Public Polls February 2012
I’ve just published Curia’s monthly public polls newsletter. You can subscribe to it at this address. The summary is:
February saw three political polls published – two Roy Morgan polls and a 3 News Reid Research poll.
The average of the public polls has National 16% ahead of Labour. For the first time, the public polls average does not show a clear centre-right Government, but instead the Maori Party holding the balance of power
Australia has the Government only 4% to 6% behind the Opposition on a two party preferred basis. However in the upcoming Queensland state election Labor are 16% behind. Gillard has only 26% approval and 64% disapproval of the job she is doing as PM.
In the United States Barack Obama has had a great three months. His approval ratings have improved by a net 9%, and for economic management have gone up 20%. The country direction sentiment has improved by a net 32%. His re-election chances are now rated at 605, up from 49%. The Republican nomination is Mitt Romney’s to lose. He only has 166 out of 1,144 delegates and still the preferred choice of only 37% of Republicans. However Intrade has him at 85% likely to gain the nomination.
The polls show Obama ahead of Romney by 5% in a head to head contest. However the Republicans remained favoured to keep control in the House (63%) and gain a majority in the Senate (61%)

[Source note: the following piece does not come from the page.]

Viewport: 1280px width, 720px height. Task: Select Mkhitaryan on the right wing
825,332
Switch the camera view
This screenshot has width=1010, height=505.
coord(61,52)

In the UK Labour lead by just 2%.
In Canada the Conservatives have dropped 5% to 34%.
We also carry details of polls in New Zealand on the most important issues, top news stories, personal finances, the Occupy movement, low voter turnout reasons, breastfeeding, Maori views and the normal business and consumer confidence polls.
The graph above shows the combined effects of NZ First getting over the 5% threshold, and also National dropping from low 50s to high 40s.